By: Angela Pang, Mar 29, 2007
Tags: Bay Area, Eatz |

Eight Chinatown restaurant owners gathered at Grant Place restaurant in San Francisco on Mar. 22 to voice their outrage over a new consumer report claiming that Chinese food contains too much sodium.

“We’re concerned that this report may have a negative impact on Chinese restaurants and businesses in Chinatown,” said Wilma Pang, founder of A Better Chinatown for Tomorrow and organizer of the event. “As a major tourist destination in the city, the food quality in Chinatown is very high. The report was too broad a generalization. I wanted to gather the restaurant owners today to give them a voice.”

The analysis by the Washington-based Center for Science in the Public Interest said: “Chinese restaurant food is loaded with salt and, if you’re not careful, delivers a load of calories, thanks to its oil, noodles, and deep-fried batter or breading.”

The report offers a look at the calorie and sodium count for popular dinner dishes and concludes that these dishes contain an entire day’s worth of sodium, some even two days’ worth.

Grant Place restaurant owner Albert Chang said Chinese food was being unfairly targeted.

“Chinese food is usually eaten family style, so it is not accurate to say the sodium count for one dish is too much for one person,” Chang said.

“Let’s give credit where credit is due.
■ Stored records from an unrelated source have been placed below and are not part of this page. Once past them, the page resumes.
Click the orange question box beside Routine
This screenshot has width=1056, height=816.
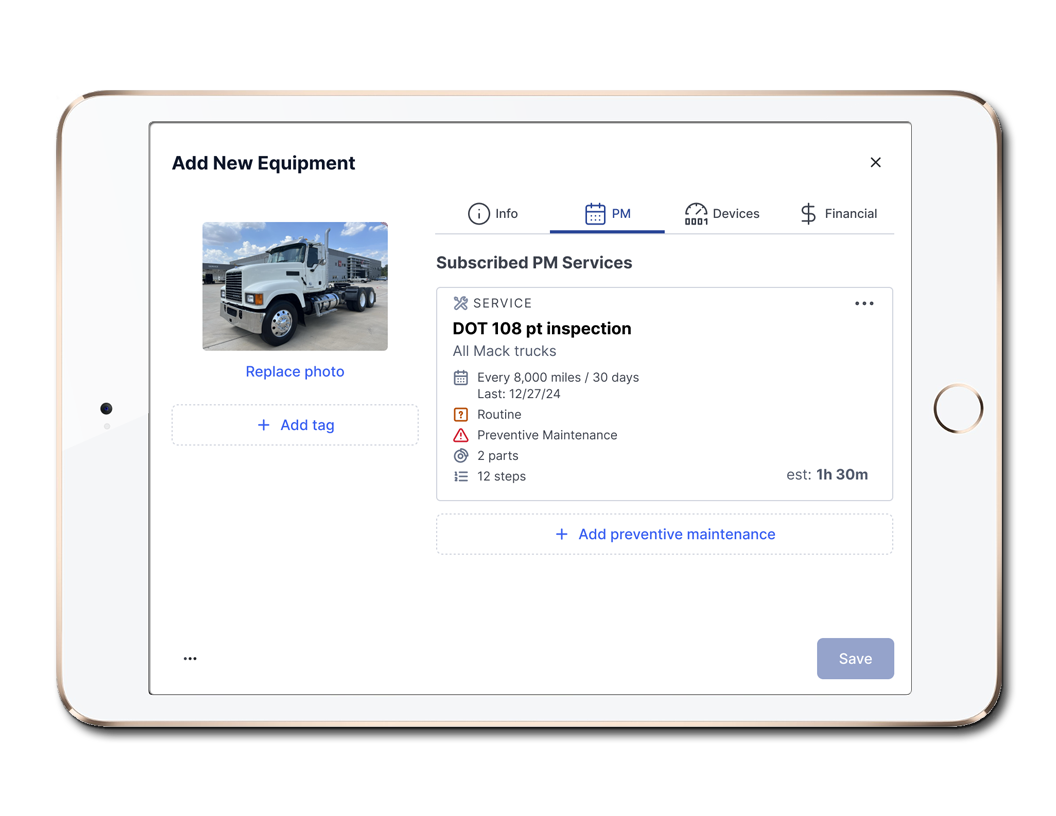(461, 414)
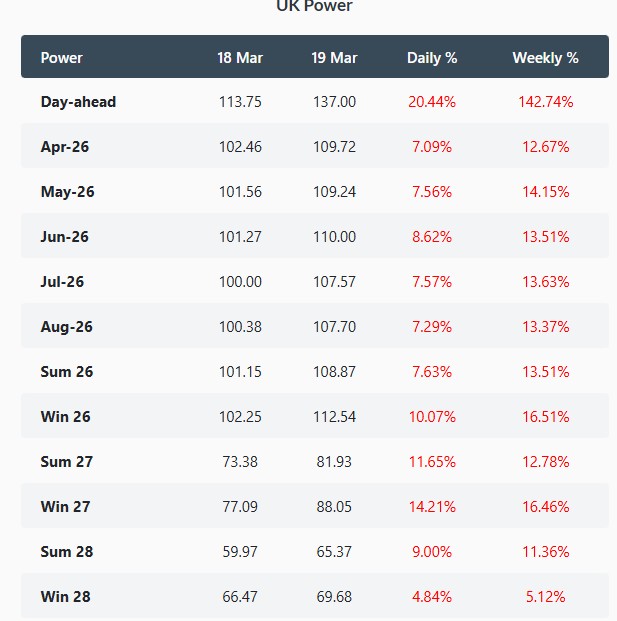Image resolution: width=617 pixels, height=621 pixels.
Task: Select the Jul-26 row label
Action: click(x=62, y=282)
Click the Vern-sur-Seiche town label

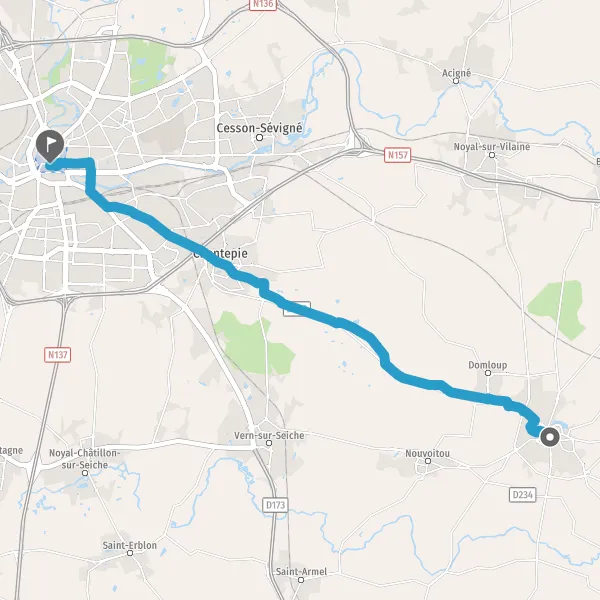click(269, 435)
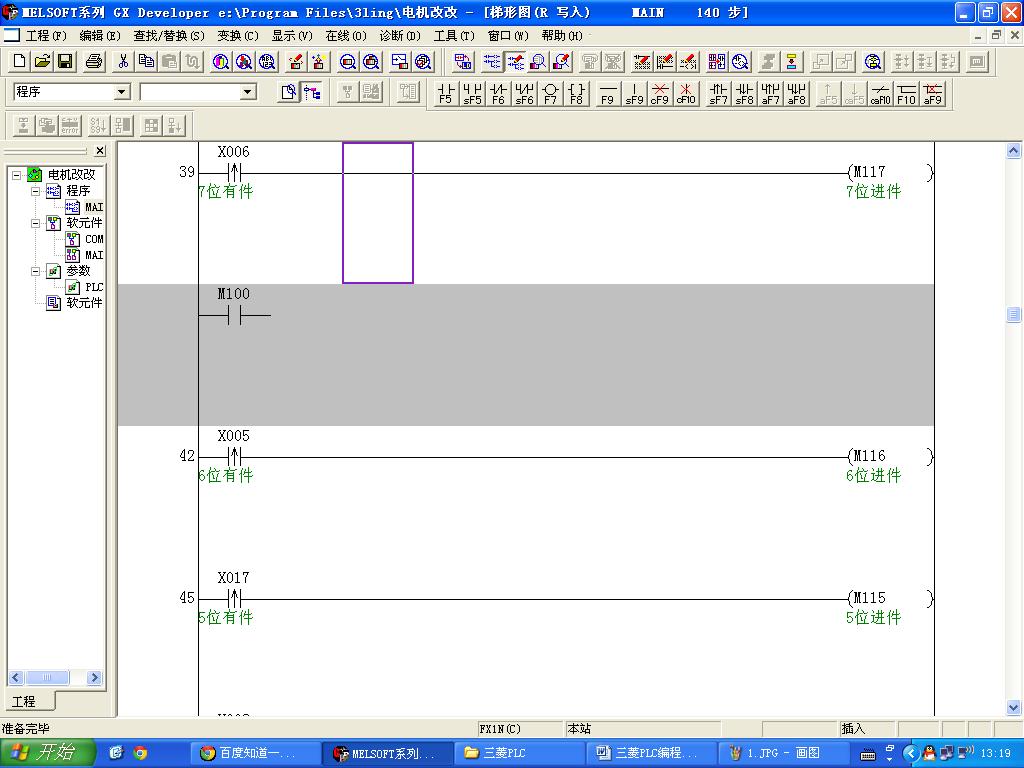Click the Print icon in toolbar
This screenshot has height=768, width=1024.
[x=94, y=62]
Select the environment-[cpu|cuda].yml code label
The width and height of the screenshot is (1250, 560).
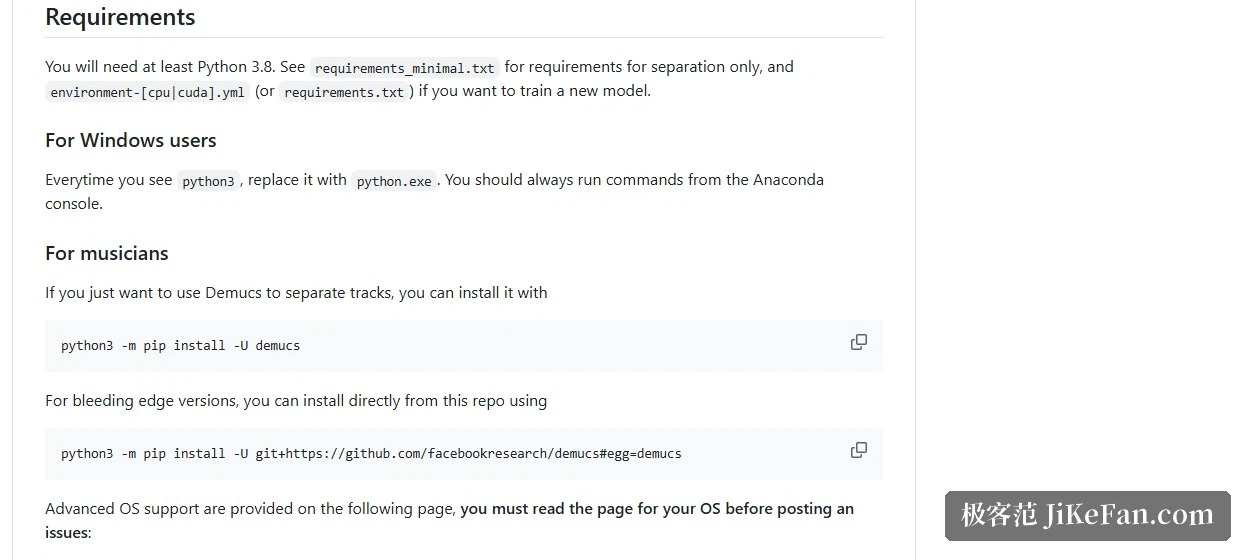click(x=147, y=92)
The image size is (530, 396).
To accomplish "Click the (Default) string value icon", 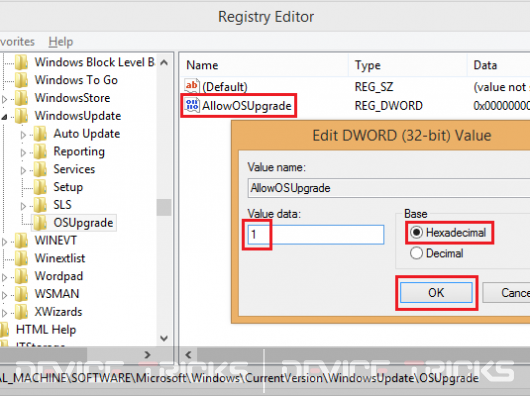I will [191, 86].
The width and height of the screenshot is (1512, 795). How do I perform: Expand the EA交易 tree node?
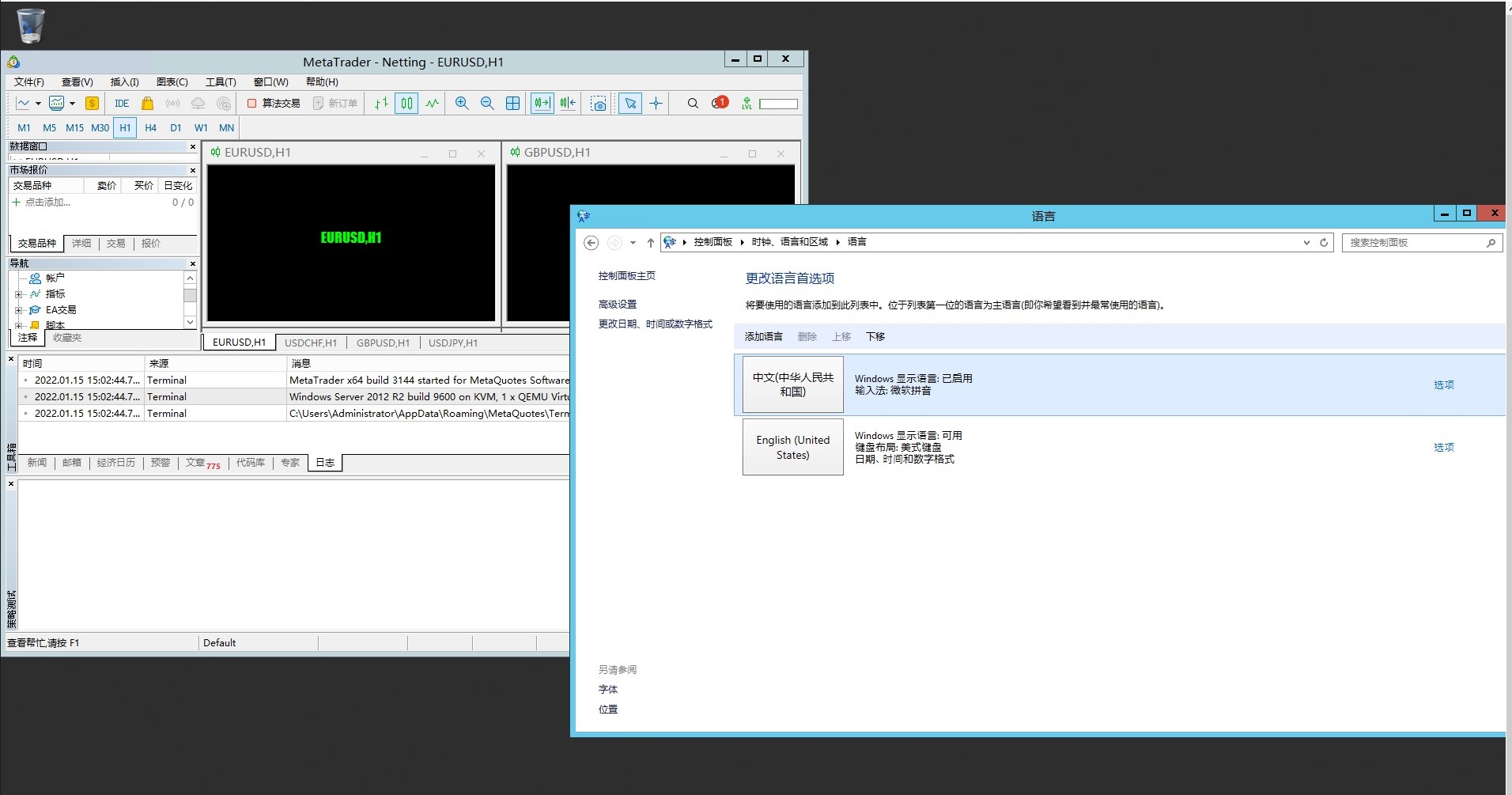(x=19, y=310)
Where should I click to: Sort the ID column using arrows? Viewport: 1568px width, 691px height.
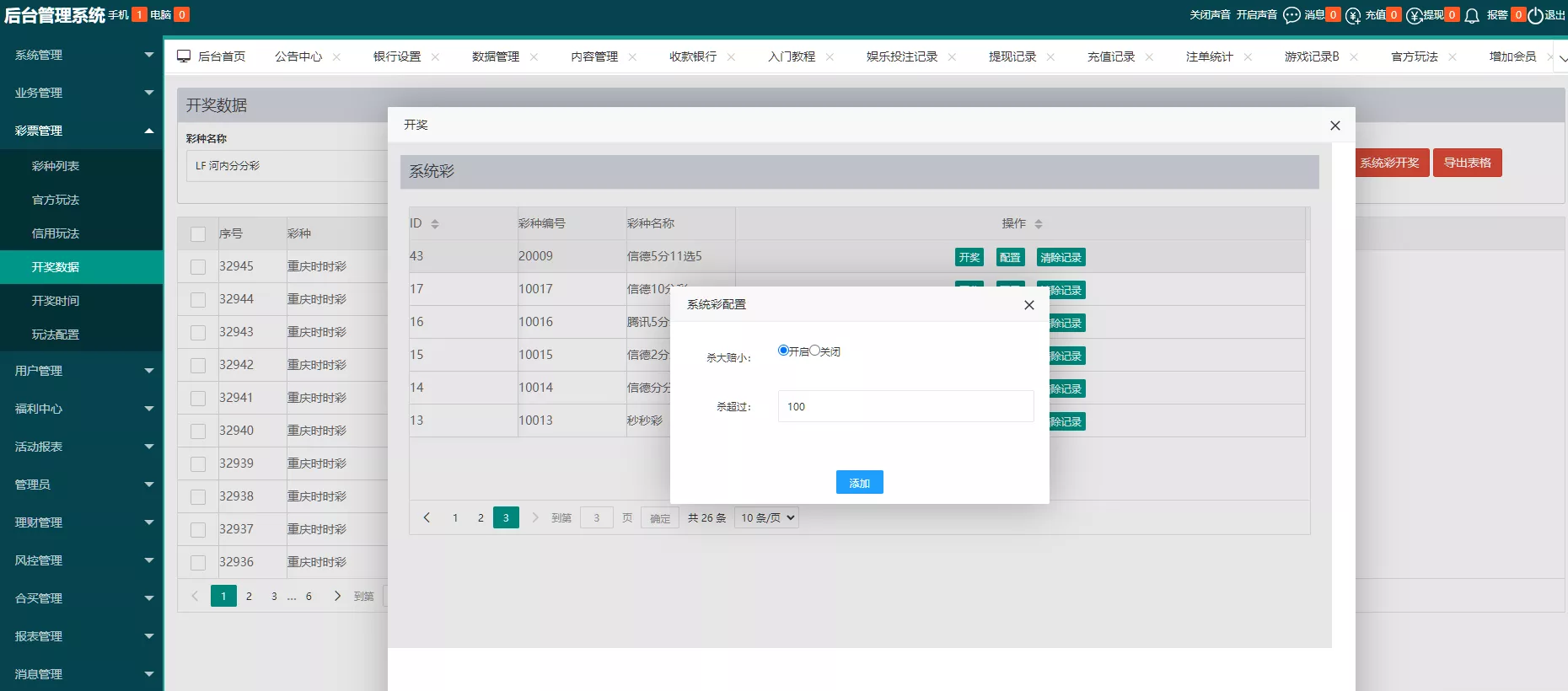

Many Chinese entrées are loaded with healthy vegetables and lean shrimp or chicken,” conceded CSPI executive director Michael F. Jacobson. “However, when it comes to sodium, there’s no real safe harbor on the Chinese restaurant menu.”

“Sodium is relatively high in some Chinese food, which increases the risk of hypertension and stroke,” said Dr. Jiang He, chair of the department of epidemiology at Tulane University School of Public Health and Tropical Medicine. “I urge Chinese restaurants to cook with less salt and to offer reduced-sodium soy sauce.’

“I usually see people adding salt and soy sauce in their food because its not salty enough,” said Andrew Poon, assistant manager of Far East Café. “There’s so many different kinds and types of Chinese food, its unfair to say all Chinese food is salty.”